Here are a couple of possibly tricky things that I am worried about:
-Number of open file descriptors - I will sometimes want to sort/merge
thousands of files.
-Memory - the files are too big to just snarf up the whole thing into
memory

Basically, this stuff comes from a variety of different sources and I
output the normalized CSV files, which I eventually plan on putting
into a database (aggregated). I've written some functions in the
database to merge newly inserted records, however I am pretty sure
that, if I first optimize/sort/aggregate the files, I can get much
better performance. As I also generate the initial CSV, there is some
opportunity for me to sort it at that time, however I can't do it all
in memory as the input and output files are too large, so I was
thinking that a 3 stage process was the best way to go:

1) convert input format into normalize CSV format
2) Sort CSV file
3) Aggregate many CSV files together

Data Format:

col1,col2,col3,col4,col5,col6,col7,col8,col9,col10,date_first_seen,date_last_seen,number_seen

Any insight/pointers would be greatly appreciated.

Thanks!
 
A

A. Sinan Unur

I have a many large files (100M to 1GB) that are stored in CSV format,
and I would like to efficiently 1) sort each file individually based
on the first 10 "columns" of the CSV file and 2) aggregate all of the
files into a single huge file, merging columns 11-13 together based on
a little bit of logic (i.e. updating count fields and first/last seen
timestamps).

Does anyone know of the best way to go about doing this or a couple of
good modules to look at?
....

Basically, this stuff comes from a variety of different sources and I
output the normalized CSV files, which I eventually plan on putting
into a database (aggregated). I've written some functions in the
database to merge newly inserted records, however I am pretty sure
that, if I first optimize/sort/aggregate the files, I can get much
better performance.
....

col1,col2,col3,col4,col5,col6,col7,col8,col9,col10,date_first_seen,
date_last_seen,number_seen


Since all the files have the same fields, this would be simple to deal
with by using a proper database application.
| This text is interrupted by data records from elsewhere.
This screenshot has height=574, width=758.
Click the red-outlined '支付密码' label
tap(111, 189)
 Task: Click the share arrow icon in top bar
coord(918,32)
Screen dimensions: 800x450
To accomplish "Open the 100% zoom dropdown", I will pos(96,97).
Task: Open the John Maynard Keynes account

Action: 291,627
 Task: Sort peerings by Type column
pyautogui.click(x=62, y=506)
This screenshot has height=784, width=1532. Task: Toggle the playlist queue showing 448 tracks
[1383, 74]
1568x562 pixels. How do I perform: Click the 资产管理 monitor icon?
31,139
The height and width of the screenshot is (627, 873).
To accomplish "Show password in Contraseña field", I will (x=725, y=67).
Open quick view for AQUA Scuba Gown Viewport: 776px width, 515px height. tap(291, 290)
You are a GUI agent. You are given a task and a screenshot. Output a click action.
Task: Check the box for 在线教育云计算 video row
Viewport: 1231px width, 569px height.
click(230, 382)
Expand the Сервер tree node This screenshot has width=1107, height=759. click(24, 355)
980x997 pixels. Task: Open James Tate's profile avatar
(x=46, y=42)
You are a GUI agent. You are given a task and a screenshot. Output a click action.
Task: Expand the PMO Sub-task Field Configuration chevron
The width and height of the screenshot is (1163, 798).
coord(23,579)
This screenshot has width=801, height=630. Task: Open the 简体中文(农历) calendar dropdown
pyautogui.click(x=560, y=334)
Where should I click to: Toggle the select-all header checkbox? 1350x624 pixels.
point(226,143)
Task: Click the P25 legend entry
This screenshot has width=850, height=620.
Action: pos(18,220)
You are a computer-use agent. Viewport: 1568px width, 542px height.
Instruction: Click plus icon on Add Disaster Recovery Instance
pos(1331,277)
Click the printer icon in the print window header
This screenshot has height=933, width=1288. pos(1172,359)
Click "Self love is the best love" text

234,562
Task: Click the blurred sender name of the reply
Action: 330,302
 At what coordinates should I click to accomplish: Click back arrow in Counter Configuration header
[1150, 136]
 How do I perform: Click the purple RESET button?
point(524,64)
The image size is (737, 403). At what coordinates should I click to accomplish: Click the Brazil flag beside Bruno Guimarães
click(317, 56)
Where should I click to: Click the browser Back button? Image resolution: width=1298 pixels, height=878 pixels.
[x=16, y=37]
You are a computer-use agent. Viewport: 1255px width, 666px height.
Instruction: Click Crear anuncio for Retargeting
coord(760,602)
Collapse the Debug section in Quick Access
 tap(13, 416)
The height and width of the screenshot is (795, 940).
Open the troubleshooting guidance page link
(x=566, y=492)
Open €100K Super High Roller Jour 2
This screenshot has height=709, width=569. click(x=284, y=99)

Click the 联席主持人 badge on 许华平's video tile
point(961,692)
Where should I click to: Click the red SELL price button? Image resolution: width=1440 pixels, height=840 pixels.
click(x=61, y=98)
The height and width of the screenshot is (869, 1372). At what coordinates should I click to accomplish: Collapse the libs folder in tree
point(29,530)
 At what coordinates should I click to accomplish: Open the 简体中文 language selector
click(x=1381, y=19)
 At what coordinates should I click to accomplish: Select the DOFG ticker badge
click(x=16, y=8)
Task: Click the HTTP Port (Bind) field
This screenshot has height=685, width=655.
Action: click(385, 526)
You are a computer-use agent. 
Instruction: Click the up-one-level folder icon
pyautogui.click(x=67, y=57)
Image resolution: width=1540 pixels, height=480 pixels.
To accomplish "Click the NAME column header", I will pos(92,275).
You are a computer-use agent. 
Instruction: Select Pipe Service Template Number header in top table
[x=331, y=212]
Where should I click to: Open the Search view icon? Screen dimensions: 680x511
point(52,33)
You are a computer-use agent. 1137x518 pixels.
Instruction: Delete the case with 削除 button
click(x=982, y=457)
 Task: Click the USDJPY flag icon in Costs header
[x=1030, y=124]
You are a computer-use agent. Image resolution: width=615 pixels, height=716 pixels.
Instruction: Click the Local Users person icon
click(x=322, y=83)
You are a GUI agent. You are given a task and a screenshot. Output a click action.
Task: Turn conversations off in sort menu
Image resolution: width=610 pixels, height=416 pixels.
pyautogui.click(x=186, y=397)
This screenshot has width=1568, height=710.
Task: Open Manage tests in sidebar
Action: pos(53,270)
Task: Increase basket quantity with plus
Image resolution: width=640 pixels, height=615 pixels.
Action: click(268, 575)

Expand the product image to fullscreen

I would not waste time trying to massage these files before inserting
data into the data base.

Sinan

--
A. Sinan Unur <[email protected]>
(remove .invalid and reverse each component for email address)

comp.lang.perl.misc guidelines on the WWW:
http://augustmail.com/~tadmc/clpmisc/clpmisc_guidelines.html
 
W

Worky Workerson

Since all the files have the same fields, this would be simple to deal
with by using a proper database application.

Yes, the CSV files that I produce almost exactly match my DB schema.
And I do have the aggregation implemented as INSERT triggers on the DB.
However, the INSERT trigger does the following for each row:

1. Figure out which partition table to store the data in (based on IP)
2. Attempt an update the row that matches the first 11 columns
3. If update fails (i.e. no such row), insert the row.

If there are indexes on the correct columns, it is reasonably fast as
well as being clean and reasonably elegant. The problem is that its
not fast enough for the amounts of data that I am looking at (hundreds
of GB). If the files are sorted and aggregated before they go into the
DB, I can remove the trigger completely so I get *much* better insert
performace and I can afford to reload the whole DB instead of just
loading incremental deltas through the trigger. Or at least I can load
incremental sorted,aggregated deltas, which would also reduce my
runtime.

Another (side) reason to aggregate in application space is that I can
decrease the size of the raw data that I need to store. And yes, I do
have to store it all ... business requirement.

As an aside, I'm using PostgreSQL, but that shouldn't matter much, as
I'm looking for a perl solution.
 
X

xhoster

Worky Workerson said:
I have a many large files (100M to 1GB) that are stored in CSV format,
and I would like to efficiently 1) sort each file individually based on
the first 10 "columns" of the CSV file and

If the CSV files cannot have embedded quoted or escaped commas, I'd just
use the system sort on each file. In fact, even if they could have
embedded quoted or escaped columns, you could probably still use the system
sort, as it seems like you mostly want to group equal keys together and the
exact order isn't all that important. You may need to ensure that locale
is set appropriate (which in my experience means:
setenv LC_ALL C
unsetenv LANG

2) aggregate all of the
files into a single huge file,

Again, system sort most likely, depending on how exactly the next step
is to be done.

merging columns 11-13 together based on
a little bit of logic (i.e. updating count fields and first/last seen
timestamps).

Er, um, well, just do it, I guess.

Does anyone know of the best way to go about doing this or a couple of
good modules to look at? I was looking at File::Sort on CPAN and it
looks like it might be able to efficiently sort each file, and then it
would be up to me to aggregate them, but I was kinda hoping that I
could save some processing and do them both at the same time.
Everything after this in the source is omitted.